Kaiserlis Alex, Petropoulos Panagiotis, Stamatatos Efstathios

Abstract:

  High-quality Named Entity Recognition (NER) in the legal domain is often hindered by the scarcity of reliable datasets and the structural noise inherent in legal corpora. To address this, we present a semi-automated Human-in-the-Loop (HITL) architecture designed for the rapid development/enhancement of legal NER datasets. Our pipeline integrates a hybrid named entity extraction engine, combining heuristic-based approaches with a fine-tuned Transformer, and a semantic similarity module within an active learning loop to facilitate named entity annotations. Crucially, a Large Language Model (LLM) framework acts as a neural adjudicator assistant to resolve conflicts and enforce strict entity constraints.
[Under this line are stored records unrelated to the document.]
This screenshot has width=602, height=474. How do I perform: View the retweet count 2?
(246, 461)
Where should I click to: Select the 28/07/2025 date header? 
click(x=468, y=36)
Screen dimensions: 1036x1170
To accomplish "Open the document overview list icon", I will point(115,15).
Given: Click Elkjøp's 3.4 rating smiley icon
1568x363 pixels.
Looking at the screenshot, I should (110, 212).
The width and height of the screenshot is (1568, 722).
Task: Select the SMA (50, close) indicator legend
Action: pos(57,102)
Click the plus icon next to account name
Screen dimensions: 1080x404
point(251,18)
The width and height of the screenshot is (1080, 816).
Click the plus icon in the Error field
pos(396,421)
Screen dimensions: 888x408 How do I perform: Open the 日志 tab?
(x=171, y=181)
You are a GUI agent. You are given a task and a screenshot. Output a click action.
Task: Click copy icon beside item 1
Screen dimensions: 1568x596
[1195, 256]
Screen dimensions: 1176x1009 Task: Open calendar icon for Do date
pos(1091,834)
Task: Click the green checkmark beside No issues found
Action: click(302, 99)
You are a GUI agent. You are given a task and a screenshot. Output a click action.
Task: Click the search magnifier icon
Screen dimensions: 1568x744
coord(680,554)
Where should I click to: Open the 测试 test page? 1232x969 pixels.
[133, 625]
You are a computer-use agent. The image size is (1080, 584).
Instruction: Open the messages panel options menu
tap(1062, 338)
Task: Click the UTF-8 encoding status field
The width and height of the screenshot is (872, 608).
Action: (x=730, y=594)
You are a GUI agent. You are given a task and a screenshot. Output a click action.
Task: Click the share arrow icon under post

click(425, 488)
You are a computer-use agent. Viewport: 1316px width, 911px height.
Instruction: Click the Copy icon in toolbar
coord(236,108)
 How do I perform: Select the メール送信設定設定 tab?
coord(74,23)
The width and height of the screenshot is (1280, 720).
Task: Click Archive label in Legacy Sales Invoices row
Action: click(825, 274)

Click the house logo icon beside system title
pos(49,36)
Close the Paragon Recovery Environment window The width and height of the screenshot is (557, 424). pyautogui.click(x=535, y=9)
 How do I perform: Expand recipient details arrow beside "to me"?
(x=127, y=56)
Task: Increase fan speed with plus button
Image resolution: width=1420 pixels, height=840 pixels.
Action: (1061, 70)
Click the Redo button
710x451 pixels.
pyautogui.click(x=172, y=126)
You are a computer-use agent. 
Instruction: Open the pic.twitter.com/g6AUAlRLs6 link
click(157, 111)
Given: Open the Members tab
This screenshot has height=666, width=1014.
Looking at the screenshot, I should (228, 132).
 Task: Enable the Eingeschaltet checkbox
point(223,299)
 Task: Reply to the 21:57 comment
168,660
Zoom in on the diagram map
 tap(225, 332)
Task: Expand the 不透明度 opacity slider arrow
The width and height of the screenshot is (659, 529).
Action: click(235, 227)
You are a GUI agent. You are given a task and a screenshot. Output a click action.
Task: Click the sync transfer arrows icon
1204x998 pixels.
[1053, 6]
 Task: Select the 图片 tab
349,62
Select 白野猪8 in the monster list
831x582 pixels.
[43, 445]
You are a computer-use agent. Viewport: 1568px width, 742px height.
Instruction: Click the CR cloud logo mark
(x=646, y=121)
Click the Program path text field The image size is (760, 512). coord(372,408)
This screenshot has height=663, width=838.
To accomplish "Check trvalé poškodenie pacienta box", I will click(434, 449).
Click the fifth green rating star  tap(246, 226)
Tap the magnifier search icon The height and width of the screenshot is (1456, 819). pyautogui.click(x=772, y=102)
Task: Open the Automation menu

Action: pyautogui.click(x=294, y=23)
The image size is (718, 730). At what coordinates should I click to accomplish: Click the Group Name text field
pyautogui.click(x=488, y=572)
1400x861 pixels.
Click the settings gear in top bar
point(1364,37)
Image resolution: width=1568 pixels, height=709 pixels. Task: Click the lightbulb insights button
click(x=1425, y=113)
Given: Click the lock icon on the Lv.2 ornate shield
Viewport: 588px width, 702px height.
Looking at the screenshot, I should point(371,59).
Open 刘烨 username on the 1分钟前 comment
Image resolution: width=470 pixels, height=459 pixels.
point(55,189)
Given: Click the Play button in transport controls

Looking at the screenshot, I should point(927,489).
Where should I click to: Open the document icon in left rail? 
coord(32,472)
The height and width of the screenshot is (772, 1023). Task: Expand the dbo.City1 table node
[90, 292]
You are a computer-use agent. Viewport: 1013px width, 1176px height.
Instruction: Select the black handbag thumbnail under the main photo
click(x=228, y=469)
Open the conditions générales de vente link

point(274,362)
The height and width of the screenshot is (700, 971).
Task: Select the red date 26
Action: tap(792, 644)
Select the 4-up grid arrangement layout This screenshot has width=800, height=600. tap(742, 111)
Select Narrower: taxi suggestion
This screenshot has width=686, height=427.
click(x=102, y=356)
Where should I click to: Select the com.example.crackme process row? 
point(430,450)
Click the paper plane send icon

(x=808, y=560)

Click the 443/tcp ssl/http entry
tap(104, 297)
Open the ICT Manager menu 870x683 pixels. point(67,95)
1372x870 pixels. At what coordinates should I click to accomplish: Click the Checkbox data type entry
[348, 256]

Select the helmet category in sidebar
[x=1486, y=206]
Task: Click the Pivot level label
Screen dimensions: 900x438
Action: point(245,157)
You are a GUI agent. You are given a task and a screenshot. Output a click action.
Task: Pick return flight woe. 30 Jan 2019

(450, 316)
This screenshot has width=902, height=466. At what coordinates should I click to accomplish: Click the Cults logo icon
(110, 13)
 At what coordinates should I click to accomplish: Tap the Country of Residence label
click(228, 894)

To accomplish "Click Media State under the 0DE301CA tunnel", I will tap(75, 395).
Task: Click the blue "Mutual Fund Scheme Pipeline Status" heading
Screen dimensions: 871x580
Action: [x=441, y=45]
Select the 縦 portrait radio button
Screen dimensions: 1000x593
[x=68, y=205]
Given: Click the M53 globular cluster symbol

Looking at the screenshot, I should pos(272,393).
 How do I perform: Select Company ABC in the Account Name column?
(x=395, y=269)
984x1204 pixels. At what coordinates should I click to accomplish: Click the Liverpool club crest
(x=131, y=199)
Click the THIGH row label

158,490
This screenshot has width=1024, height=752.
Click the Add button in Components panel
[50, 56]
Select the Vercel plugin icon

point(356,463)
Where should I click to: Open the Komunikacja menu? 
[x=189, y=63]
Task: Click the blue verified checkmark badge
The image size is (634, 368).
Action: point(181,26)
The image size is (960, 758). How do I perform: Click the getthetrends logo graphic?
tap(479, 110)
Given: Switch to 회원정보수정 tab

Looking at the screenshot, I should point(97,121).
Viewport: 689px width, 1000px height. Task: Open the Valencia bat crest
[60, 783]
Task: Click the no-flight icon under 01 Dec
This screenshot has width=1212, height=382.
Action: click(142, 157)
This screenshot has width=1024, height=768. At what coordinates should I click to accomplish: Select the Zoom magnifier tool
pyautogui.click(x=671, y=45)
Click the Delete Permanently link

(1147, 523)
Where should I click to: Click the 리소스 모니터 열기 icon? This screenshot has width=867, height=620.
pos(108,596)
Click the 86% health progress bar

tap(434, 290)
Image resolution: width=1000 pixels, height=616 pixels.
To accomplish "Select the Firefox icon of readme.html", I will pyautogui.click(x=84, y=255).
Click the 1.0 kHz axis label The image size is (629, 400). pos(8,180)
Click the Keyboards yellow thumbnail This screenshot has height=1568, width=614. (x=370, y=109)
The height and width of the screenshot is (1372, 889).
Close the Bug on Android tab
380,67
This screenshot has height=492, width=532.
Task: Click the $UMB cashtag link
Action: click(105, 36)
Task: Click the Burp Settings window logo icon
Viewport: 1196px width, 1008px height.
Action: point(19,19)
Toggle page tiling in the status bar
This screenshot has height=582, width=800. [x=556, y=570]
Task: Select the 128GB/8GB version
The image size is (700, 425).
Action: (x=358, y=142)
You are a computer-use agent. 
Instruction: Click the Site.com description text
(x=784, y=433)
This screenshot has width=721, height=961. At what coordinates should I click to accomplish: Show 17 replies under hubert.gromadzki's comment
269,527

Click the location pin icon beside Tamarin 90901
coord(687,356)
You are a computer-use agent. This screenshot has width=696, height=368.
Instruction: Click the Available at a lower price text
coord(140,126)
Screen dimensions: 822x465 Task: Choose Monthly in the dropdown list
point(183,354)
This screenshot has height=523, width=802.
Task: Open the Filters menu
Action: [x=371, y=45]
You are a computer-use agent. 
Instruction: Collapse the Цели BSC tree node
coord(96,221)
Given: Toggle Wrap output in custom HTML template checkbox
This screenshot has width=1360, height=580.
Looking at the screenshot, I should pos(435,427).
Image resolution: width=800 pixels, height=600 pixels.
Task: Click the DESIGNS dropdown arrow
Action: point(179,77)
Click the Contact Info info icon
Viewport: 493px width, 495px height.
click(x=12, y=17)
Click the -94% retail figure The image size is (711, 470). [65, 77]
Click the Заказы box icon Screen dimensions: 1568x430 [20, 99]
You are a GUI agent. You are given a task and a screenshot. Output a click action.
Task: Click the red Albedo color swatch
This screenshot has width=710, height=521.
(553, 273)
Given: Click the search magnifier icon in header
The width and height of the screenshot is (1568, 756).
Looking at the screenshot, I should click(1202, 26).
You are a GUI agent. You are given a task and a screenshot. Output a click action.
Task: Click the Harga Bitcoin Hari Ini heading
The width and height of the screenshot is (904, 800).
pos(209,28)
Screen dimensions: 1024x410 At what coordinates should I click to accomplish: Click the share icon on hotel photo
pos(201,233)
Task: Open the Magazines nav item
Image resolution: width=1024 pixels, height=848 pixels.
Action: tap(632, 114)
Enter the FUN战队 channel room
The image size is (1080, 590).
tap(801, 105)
We demonstrate the usefulness of the proposed method by building an improved version of the Greek Legal NER dataset expanding the named entity volume by 209\% while significantly reducing the time cost of manual annotation. Finally, we report evaluation results using the new dataset and a diverse set of NER methods under fully supervised and zero/few-shot scenarios.  

*** Title, author list and abstract as submitted during Camera-Ready version delivery. Small changes that may have occurred during processing by Springer may not appear in this window.